:: ACTIVITY ::
Every line that contains "Given" must be located and copied from the data.
+++
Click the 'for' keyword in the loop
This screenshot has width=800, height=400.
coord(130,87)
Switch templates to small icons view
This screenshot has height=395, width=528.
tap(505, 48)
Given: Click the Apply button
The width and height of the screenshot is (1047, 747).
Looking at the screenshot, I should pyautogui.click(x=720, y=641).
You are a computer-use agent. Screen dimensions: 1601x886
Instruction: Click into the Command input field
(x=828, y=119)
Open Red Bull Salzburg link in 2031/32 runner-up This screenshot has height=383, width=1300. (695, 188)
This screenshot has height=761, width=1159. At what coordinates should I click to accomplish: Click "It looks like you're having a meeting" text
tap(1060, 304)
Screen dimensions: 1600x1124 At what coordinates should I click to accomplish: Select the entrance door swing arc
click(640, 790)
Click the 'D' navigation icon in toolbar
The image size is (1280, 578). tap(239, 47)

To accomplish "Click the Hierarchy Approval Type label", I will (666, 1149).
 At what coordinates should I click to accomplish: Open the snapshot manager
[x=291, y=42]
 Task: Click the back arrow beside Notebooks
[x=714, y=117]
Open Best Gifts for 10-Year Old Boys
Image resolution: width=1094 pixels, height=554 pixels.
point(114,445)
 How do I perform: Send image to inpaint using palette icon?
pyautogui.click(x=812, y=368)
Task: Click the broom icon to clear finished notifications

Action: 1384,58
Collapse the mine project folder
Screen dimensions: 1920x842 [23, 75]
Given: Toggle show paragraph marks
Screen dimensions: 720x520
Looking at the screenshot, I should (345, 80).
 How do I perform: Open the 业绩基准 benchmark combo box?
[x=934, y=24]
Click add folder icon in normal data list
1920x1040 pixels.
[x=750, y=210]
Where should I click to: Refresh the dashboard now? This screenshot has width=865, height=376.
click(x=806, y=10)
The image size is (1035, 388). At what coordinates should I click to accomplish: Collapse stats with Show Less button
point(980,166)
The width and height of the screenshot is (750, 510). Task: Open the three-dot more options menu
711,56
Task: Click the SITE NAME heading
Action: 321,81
+++
:: SOLUTION FOR THIS TASK ::
Given: Click the Apply button
Given: Toggle show paragraph marks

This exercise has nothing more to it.